Foto Friday: Rock With Wings

Shiprock (Tsé Bitʼaʼí) rising from the flat New Mexico desert, lit warm on its east face at dawn.
Tsé Bitʼaʼí, the Navajo 'rock with wings,' at dawn outside Shiprock, New Mexico.

I shot this at dawn, standing at a gate outside Shiprock, New Mexico. The Navajo call it Tsé Bitʼaʼí, which means “rock with wings,” and once you watch it come up out of the flat desert like that, the name makes complete sense. It’s the neck of an old volcano, close to 1,600 feet of rock standing alone on a plain that runs flat in every direction.

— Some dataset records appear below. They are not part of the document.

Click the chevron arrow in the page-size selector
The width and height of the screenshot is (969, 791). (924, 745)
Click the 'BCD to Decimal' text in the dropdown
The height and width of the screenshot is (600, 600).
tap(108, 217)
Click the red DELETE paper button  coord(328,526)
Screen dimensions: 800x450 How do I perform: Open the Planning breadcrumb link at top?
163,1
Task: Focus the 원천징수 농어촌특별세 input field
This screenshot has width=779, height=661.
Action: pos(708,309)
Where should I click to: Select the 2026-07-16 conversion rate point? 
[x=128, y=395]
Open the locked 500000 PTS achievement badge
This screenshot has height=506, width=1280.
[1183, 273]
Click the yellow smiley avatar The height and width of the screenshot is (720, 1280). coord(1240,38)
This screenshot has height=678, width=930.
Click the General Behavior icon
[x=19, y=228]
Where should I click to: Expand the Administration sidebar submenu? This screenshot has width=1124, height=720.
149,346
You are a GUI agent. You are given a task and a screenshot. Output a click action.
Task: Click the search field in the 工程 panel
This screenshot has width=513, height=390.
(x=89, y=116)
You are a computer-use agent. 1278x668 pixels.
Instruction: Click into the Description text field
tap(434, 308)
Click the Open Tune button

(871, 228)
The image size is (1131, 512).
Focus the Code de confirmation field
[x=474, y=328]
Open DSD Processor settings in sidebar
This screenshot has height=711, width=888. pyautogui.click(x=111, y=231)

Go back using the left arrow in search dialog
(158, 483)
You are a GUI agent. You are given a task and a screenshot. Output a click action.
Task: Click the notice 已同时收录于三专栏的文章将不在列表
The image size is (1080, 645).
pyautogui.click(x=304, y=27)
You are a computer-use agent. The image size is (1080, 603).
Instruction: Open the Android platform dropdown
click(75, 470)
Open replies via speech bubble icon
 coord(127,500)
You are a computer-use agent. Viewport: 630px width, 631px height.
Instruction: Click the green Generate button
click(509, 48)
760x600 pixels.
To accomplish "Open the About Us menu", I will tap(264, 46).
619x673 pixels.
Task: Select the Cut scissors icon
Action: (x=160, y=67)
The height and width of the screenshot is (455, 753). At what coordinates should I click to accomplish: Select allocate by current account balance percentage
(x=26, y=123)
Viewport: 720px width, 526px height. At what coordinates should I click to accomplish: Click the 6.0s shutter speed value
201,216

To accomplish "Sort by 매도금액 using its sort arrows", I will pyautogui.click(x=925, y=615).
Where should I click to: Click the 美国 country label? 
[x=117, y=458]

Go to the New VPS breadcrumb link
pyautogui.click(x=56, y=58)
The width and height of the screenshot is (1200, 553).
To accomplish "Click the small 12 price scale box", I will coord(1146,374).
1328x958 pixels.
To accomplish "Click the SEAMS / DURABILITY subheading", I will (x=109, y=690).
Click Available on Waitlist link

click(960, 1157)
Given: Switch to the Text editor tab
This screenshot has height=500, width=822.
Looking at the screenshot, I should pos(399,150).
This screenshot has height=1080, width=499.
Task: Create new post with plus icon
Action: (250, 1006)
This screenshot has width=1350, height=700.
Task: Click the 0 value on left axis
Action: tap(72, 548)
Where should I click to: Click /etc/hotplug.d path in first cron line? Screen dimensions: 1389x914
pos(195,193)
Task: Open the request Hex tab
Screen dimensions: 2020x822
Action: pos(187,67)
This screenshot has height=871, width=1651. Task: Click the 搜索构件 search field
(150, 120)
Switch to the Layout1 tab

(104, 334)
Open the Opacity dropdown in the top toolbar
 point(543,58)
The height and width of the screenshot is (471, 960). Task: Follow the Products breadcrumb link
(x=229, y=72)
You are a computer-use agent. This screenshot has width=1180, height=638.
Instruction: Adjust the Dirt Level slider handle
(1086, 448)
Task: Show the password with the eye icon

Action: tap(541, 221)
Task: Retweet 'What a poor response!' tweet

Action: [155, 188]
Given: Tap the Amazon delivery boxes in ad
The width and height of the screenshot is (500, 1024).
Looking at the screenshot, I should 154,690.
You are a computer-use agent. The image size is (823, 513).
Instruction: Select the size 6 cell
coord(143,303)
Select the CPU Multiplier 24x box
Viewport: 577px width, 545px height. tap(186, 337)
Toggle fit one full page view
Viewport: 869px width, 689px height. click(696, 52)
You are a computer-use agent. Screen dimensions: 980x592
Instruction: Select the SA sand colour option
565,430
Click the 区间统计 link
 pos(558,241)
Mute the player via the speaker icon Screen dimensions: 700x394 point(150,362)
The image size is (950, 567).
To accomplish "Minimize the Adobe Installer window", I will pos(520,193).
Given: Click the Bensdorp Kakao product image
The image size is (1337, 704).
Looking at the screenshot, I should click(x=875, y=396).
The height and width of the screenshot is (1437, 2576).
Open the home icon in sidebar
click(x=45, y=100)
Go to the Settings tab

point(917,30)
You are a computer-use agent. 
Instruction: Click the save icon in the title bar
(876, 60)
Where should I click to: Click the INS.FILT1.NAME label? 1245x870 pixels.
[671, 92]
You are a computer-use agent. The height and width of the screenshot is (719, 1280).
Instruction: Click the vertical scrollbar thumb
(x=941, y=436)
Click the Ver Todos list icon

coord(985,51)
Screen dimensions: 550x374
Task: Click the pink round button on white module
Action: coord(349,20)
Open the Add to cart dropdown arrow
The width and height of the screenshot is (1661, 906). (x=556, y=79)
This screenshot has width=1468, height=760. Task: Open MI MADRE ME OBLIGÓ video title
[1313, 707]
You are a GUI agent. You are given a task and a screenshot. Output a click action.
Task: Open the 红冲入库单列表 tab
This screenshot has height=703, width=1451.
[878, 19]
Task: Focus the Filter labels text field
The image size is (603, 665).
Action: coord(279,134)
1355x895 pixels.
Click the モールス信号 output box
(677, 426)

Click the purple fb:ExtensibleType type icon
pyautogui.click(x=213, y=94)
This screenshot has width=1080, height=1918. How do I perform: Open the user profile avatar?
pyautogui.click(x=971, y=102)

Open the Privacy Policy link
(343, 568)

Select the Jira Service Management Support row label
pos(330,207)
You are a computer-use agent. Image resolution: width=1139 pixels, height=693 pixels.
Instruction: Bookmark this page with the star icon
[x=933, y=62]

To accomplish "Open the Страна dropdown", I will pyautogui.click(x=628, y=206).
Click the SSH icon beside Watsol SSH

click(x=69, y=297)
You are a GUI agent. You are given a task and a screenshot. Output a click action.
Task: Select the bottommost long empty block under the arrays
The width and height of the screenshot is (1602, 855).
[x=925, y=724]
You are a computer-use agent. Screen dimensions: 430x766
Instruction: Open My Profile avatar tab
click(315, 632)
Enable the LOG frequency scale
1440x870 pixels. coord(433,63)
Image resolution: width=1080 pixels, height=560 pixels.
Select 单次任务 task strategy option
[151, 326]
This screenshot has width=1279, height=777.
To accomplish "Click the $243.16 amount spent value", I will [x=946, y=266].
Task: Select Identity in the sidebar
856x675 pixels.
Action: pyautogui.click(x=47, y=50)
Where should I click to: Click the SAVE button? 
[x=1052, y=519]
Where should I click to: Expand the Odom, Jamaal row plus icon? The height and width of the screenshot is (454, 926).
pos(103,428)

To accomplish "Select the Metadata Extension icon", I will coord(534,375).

The name comes from more than one Navajo story. In some, a great bird carried the ancestral Diné here and turned to stone, which is where “rock with wings” comes from. In others it belongs to Monster Slayer, one of the Hero Twins, who killed the winged monsters that once nested on the peak. I’m an outsider to all of it, so I won’t pretend to tell it properly. What I know for certain is that it’s sacred ground. You can’t climb it, and you can’t drive out past a certain point without a guide from the Navajo Nation. So I didn’t. I stood at the gate where the public road ends and made my photograph from there, which felt like the right way to meet a place like this anyway. You don’t have to stand on top of something to feel how big it is.

The light was doing the thing it does for about ten minutes at dawn, warm on the east face while the rest of it stayed in shadow. I waited for it, made the frame, and left the rest of the ground to the people it belongs to.